◆ **Tasks to carry out**:
a) Answer these questions using the MERS article:
(i) At which university does Associate Professor Senanayake work?
(ii) Where are the US researchers in the project based?
(iii) In what share of cases is MERS fatal?
b) Pick up the article on Australia and the US teaming up against MERS after its final sentence, and keep writing it.

◆ **Exercise passage**:
== Segment start ==

Australia and US team up to Tackle MERS
Monday, 22 June, 2015
Associate Professor Senanayake, an infectious disease specialist at the Australian National University, said MERS-CoV posed a similar threat to Ebola.
"We went to a lot of trouble planning for Ebola, which was very sensible, but potentially the risk of getting MERS in Australia is even higher," he said on the Sydney Morning Herald.
However researchers from the Australian Institute for Bionengineering and Nanotechnology (AIBN) in Brisbane are already onto the job, as they prepare to develop an antibody against the growing global threat of Middle East respiratory syndrome coronavirus (MERS-CoV).
The project is a collaboration with US researchers based at the Smithsonian Institution in Washington DC, as announced by Queensland Premier Annastacia Palaszczuk.
MERS is a serious respiratory illness caused by a coronavirus similar to the virus that causes SARS. It is fatal in 30 to 40 per cent of cases. (MERS) has recently struck South Korea and has already caused seven deaths, seen over 2500 people quarantined, and 1800 schools to be shut.

== Segment end ==

Stored records
== Segment start ==

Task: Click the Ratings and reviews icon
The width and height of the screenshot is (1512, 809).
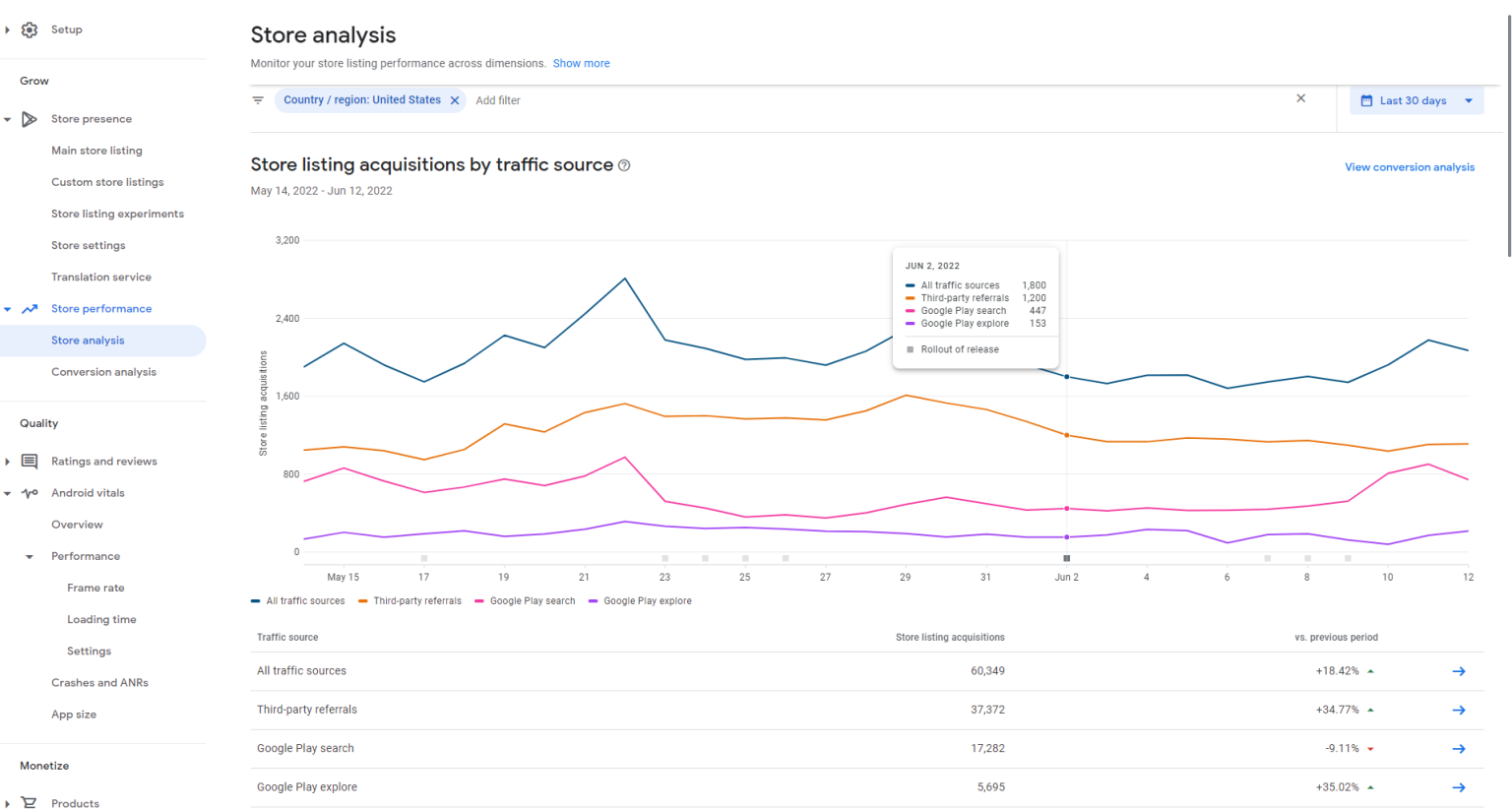Action: pyautogui.click(x=30, y=461)
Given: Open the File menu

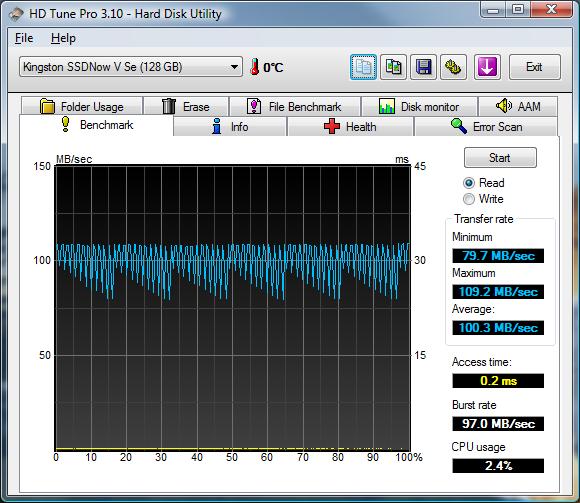Looking at the screenshot, I should 24,38.
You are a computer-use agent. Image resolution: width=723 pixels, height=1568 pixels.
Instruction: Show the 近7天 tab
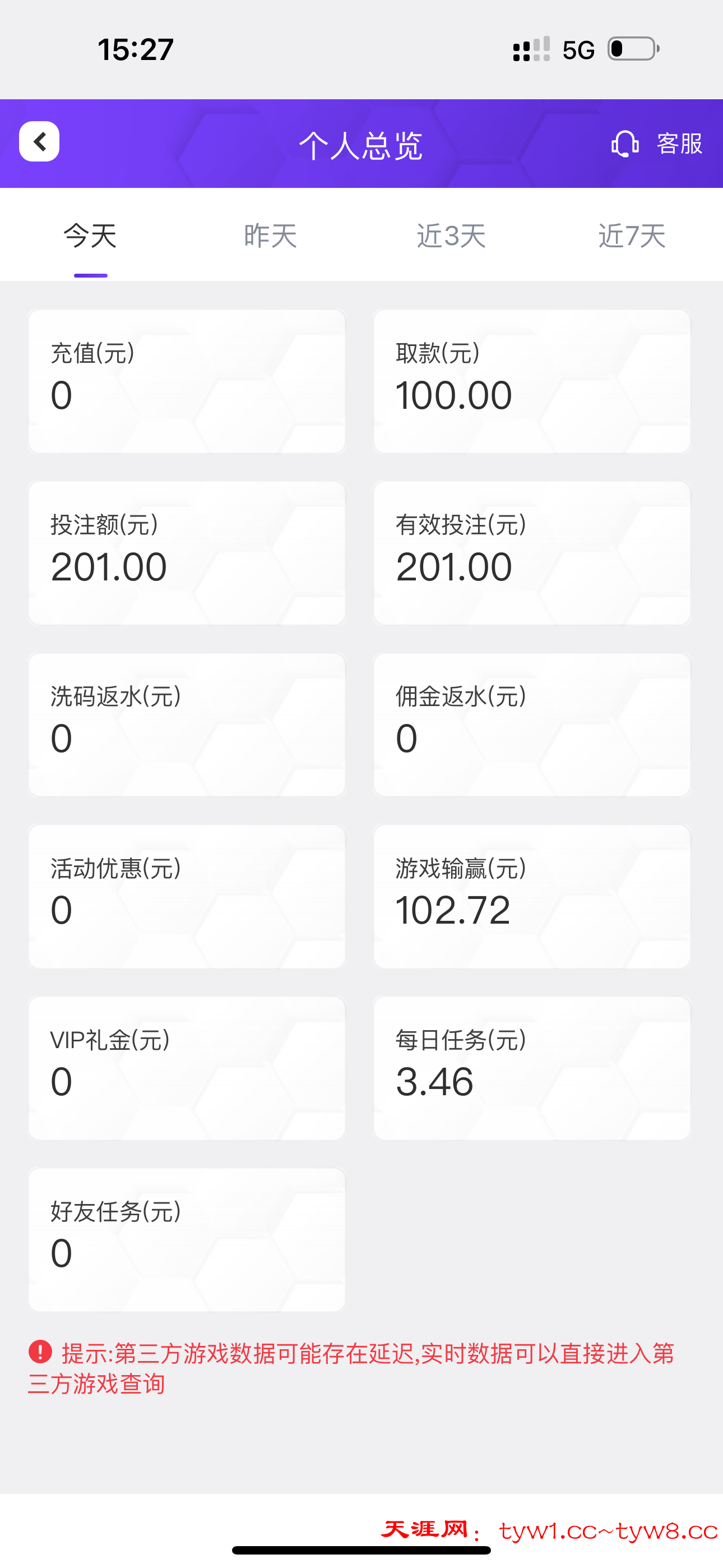point(632,236)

== Segment end ==

◆ **Answers by item number**:
a)
(i) The Australian National University
(ii) The Smithsonian Institution in Washington DC
(iii) 30 to 40 per cent

b)
AIBN director Professor Gray said “MERS and other emerging diseases pose a serious global threat, which is why a collaborative effort from some of the world's best researchers is urgently needed." He and his team look forward to the challenge of developing the antibody.
“While there haven’t yet been any on-shore cases of MERS-CoV in Australia, it’s an infectious disease and many Australians travel to or originate from countries that are affected.”
The UQ team will work with international researchers, including Dr Dimiter Dimitrov from the National Institutes of Health (NIH) who, along with Professor Chris Broder, was co-developer of the anti-Hendra monoclonal antibody.
Monoclonal antibodies are not vaccines, but are antibodies that are engineered to mimic the antibodies produced naturally by the human body in response to vaccines, or pathogens and other invaders.